Commonly used policy is the global LRU
replacement in the entire user memory space.
Thrashing: accumulated memory requests of
multiple programs exceed available user space,
No program is able to establish its working set;
causing large page faults;
low CPU utilization; and
execution of each program practically stops.
Past and Existing Thrashing Protection Methods
Local page replacement:
Each program is statically allocated a fixed size.
DEC VAX machine had this in its VMS in early 1980’s.
Two problems: (1) under utilization of memory space,
and (2) could not adapt dynamic changes of programs.
It is no longer used in any systems.
Load control:
While thrashing, some job(s) is/are suspend or swapped.
Open BSD operating systems, IBM RS/6000, HP9000.
HP-UX has a ``serialize()” command for thrashing.
Linux makes load controls based on RSS (resident set
size) reporting the total number of occupied pages.
Limits and Problems of Load Controls
A thrashing is often triggered by a brief spike of
memory demand, a load control can over-react.
Suspending a job causes other related jobs to quit.
When a job is suspended, its working set can be
replaced quickly by other running programs, very
expensive to rebuild the working set.
A lightweight and dynamic protection is much
more desirable than a brute-force action.
Some Insights into Thrashing
The global LRU replacement generates two types
of LRU pages for replacement:
True LRU pages: to which programs do not need to
access.
False LRU pages: to which programs have not been able
to access due to required working set is not set up yet, or
page faults are being conducted.
A system cannot distinguish true or false LRU
pages, but selects both for replacement.
The amount false LRU pages is a status indicator:
no, marginally, or seriously thrashing.
Token-based Thrashing Protection Facility
Jiang/Zhang, Performance Evaluation, 05, (W&M).
Conducted intensive experiments at the kernel level along
with analysis on memory thrashing:
A sudden spike of memory demand from one can generate many
false LRU pages in others, particularly in an less demanding one.
As false pages reach to a certain amount, the system becomes
little productive even when physical memory is not too small.
Basic idea of the token mechanism:
As the system enters a pre-thrashing stage (low RSS, and high
idle CPU), a token is issued to a process so that it can quickly
form its working set and proceed.
This approach can effectively and timely avoid thrashing.
Some Alternatives in Its Implementation
Which process to issue the token?
A less memory demanding process.
How long does a process hold the token?
It is adjustable and proportional to the thrashing degree.
What happens if thrashing is too serious?
It becomes a polite load control mechanism by setting a
long token time so that each program has to be executed
one by one.
Multi-tokens can be effective for light thrashing.

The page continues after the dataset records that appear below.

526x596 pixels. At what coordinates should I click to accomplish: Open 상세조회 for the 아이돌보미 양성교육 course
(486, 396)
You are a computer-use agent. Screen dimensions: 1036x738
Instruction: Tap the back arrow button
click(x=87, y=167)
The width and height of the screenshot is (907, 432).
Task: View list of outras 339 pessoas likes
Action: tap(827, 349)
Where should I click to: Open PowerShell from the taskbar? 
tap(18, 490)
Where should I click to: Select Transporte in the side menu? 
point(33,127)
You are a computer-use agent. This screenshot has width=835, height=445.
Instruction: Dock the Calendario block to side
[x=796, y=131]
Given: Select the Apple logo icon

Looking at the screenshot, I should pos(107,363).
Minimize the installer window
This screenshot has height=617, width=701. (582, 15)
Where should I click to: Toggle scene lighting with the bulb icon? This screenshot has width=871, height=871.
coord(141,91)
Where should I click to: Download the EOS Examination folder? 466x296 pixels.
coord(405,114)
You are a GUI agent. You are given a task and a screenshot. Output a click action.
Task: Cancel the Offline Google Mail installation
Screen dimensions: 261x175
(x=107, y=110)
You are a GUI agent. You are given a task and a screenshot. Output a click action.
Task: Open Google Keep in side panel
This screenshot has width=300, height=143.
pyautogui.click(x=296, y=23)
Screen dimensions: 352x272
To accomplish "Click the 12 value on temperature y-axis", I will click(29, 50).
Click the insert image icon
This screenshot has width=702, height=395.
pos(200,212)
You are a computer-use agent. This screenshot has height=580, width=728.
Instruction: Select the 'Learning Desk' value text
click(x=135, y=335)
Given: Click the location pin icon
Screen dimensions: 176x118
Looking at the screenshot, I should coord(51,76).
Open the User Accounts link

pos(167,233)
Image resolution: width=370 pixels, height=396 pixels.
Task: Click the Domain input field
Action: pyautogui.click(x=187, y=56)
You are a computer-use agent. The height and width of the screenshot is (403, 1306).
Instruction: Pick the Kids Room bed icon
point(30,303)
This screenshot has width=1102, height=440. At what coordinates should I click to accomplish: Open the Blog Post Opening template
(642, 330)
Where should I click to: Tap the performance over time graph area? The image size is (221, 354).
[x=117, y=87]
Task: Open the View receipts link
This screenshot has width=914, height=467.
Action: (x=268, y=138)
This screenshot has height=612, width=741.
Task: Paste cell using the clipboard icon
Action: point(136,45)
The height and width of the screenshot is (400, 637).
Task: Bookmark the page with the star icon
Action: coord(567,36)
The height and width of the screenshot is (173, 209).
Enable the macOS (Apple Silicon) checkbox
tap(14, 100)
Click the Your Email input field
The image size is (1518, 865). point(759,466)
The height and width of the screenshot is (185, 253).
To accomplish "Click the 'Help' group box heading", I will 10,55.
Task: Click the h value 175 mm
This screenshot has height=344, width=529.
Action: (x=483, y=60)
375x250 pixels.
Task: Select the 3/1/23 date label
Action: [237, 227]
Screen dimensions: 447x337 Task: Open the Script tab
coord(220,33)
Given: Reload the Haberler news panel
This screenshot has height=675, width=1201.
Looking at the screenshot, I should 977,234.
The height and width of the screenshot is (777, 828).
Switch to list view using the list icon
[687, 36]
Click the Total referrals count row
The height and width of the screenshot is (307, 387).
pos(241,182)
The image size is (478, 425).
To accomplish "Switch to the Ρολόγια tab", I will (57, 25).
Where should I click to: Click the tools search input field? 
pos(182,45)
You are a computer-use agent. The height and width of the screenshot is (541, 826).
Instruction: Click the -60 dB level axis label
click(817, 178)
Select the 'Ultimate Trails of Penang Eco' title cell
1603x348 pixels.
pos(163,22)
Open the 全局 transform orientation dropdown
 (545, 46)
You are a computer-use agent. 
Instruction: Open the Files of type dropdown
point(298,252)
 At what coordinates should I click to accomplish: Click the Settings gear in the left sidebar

The token and its variations were implemented and
tested in Linux kernel 2.2.
Outcome of This Work
A paper entitled ``Token-ordered LRU: …” has
been rejected by several top system conferences.
(Main reason: this is not a hot OS topic anymore).
A successful technology transfer based on it!
A group of independent Linux kernel developers
organized by Rik van Reil of RedHat started a project to
include the token into the Linux kernel in July 2004.
The implementation insights and detailed technical
discussions are well documented in the Internet.
Token was formally adopted in Linux kernel 2.6.,
12/04, serving millions of users world wide.